(Stored data)
####
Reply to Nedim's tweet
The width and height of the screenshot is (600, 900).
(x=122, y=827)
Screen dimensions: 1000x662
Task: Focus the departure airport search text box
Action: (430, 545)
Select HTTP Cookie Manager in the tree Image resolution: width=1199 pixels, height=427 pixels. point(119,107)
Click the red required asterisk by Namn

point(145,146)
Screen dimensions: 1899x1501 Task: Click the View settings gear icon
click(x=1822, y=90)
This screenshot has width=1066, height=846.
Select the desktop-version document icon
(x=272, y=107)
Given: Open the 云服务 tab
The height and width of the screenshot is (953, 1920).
####
* Task brief: Each line must be given again exactly as written above.

* Answer for this exercise:
Reply to Nedim's tweet
The width and height of the screenshot is (600, 900).
(x=122, y=827)
Screen dimensions: 1000x662
Task: Focus the departure airport search text box
Action: (430, 545)
Select HTTP Cookie Manager in the tree Image resolution: width=1199 pixels, height=427 pixels. point(119,107)
Click the red required asterisk by Namn

point(145,146)
Screen dimensions: 1899x1501 Task: Click the View settings gear icon
click(x=1822, y=90)
This screenshot has width=1066, height=846.
Select the desktop-version document icon
(x=272, y=107)
Given: Open the 云服务 tab
The height and width of the screenshot is (953, 1920).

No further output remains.